[Data for processing — start]

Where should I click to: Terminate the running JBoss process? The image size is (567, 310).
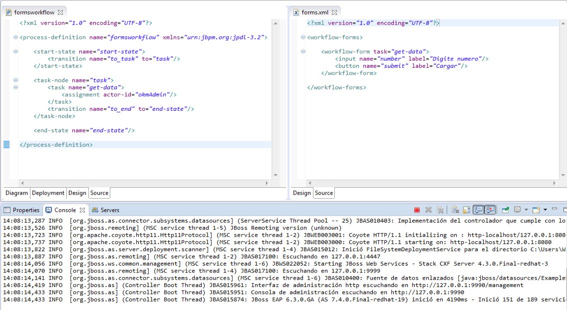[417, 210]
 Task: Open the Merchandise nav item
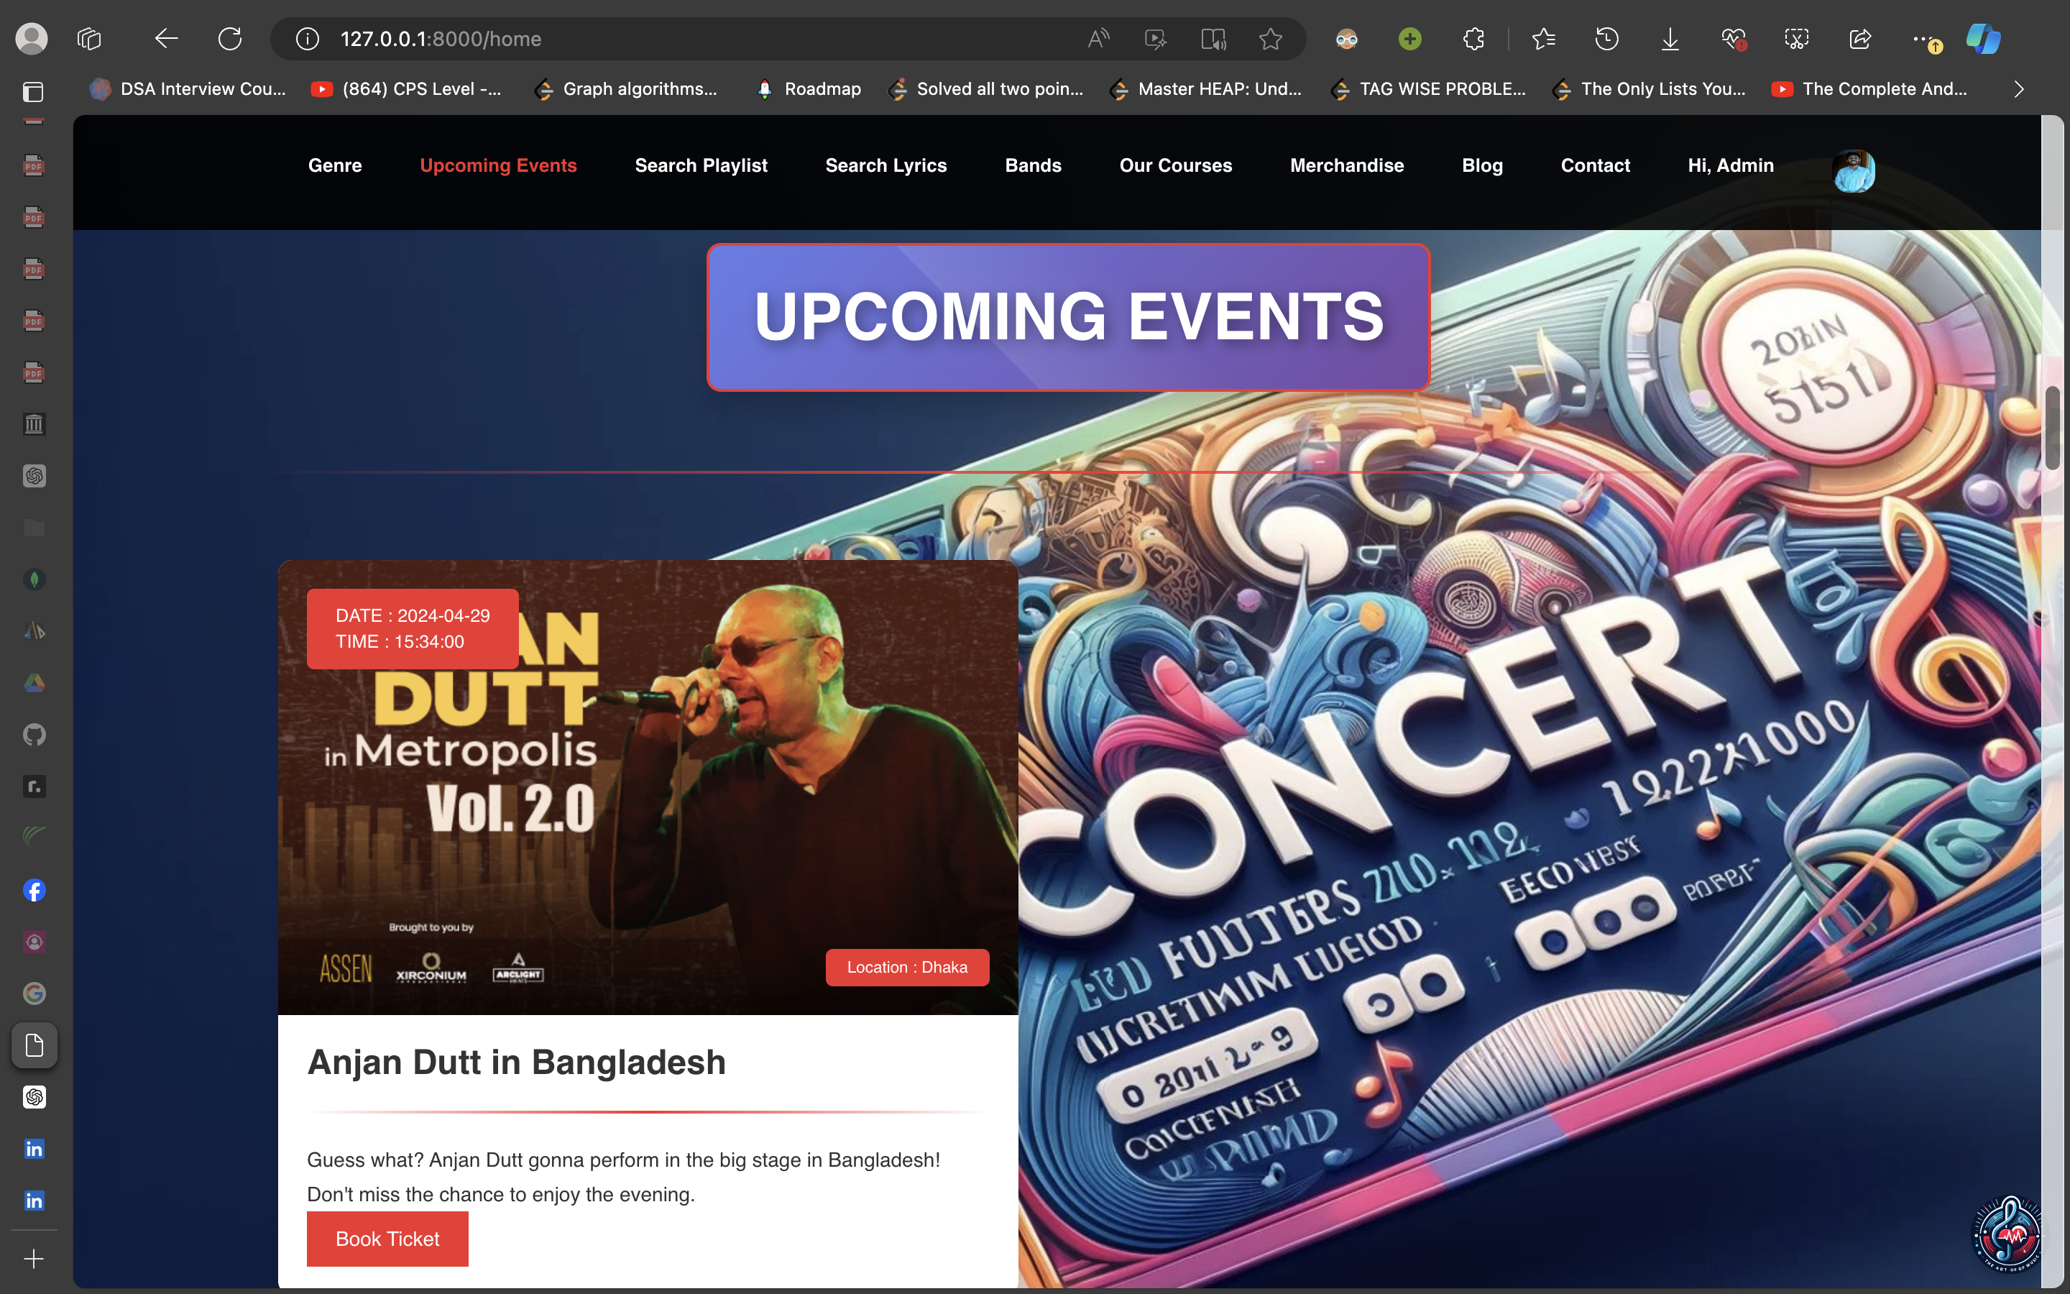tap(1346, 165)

[Data for processing — finish]
[Data for processing — start]

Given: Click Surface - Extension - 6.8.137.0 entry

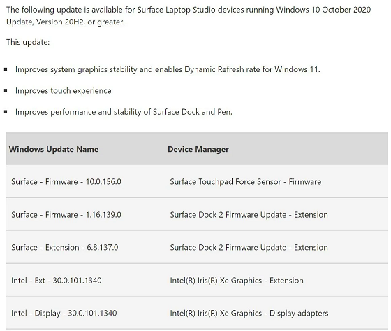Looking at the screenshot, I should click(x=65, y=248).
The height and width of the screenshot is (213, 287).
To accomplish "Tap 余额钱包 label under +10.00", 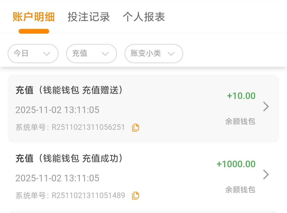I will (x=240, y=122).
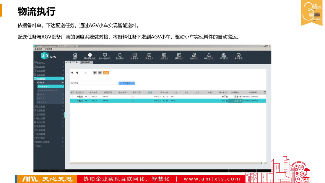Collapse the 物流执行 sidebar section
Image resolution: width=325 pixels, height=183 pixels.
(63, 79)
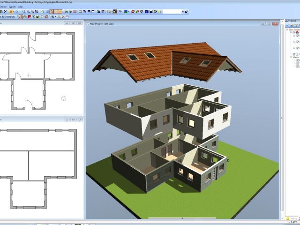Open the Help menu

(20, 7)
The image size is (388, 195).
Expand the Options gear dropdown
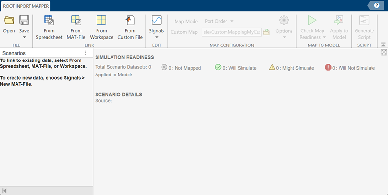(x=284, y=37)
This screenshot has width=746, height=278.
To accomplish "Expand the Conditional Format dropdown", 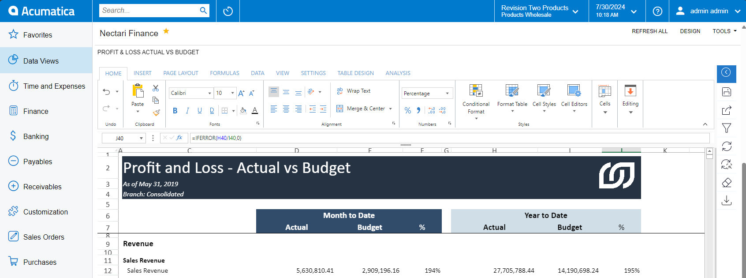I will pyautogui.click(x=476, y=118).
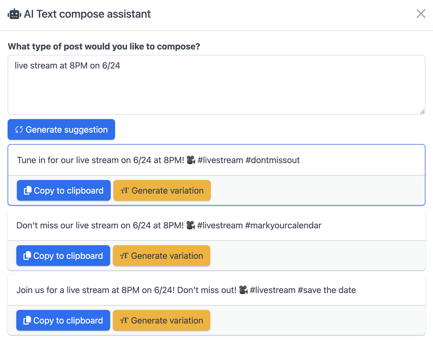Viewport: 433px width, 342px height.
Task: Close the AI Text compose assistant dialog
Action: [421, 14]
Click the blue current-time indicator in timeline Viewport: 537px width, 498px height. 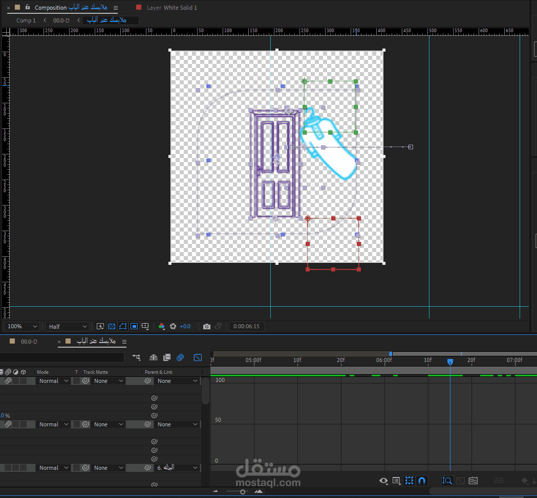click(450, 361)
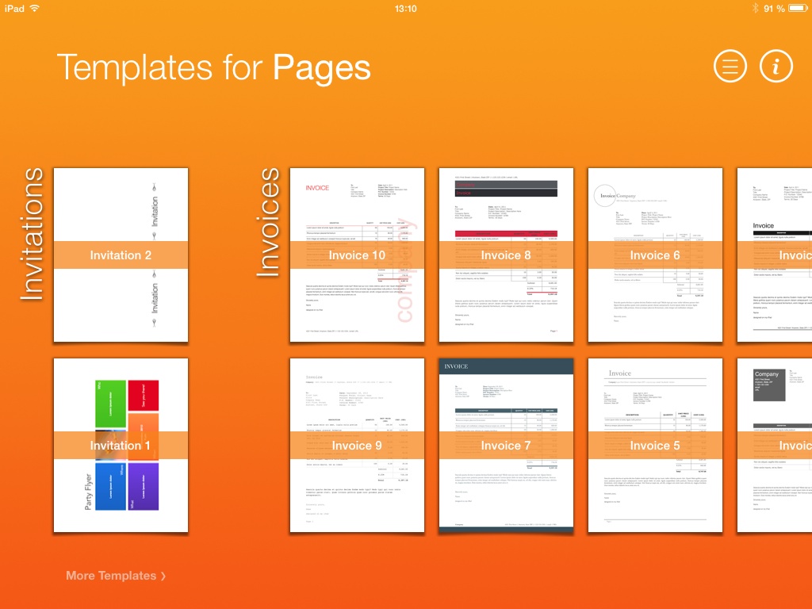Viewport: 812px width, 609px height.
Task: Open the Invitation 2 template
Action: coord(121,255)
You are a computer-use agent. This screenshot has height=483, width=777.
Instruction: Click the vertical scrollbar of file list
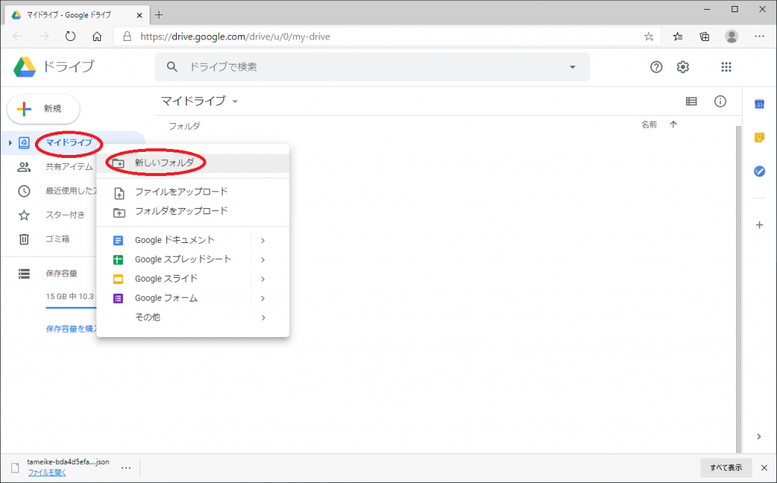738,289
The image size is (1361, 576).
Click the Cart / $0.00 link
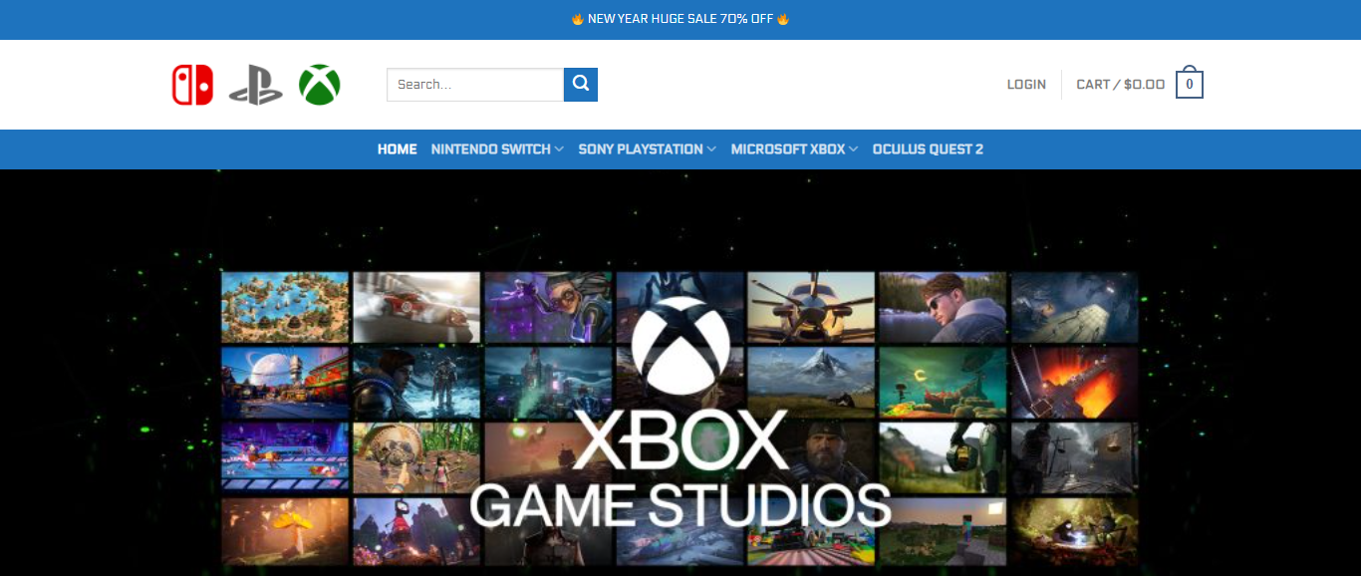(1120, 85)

[Data for processing — finish]

Task description
Read each line of the material, and wherever the word "This" turns up, copy that line.

Written response
This screenshot has width=746, height=278.
You are a computer-use agent. This screenshot has height=483, width=777.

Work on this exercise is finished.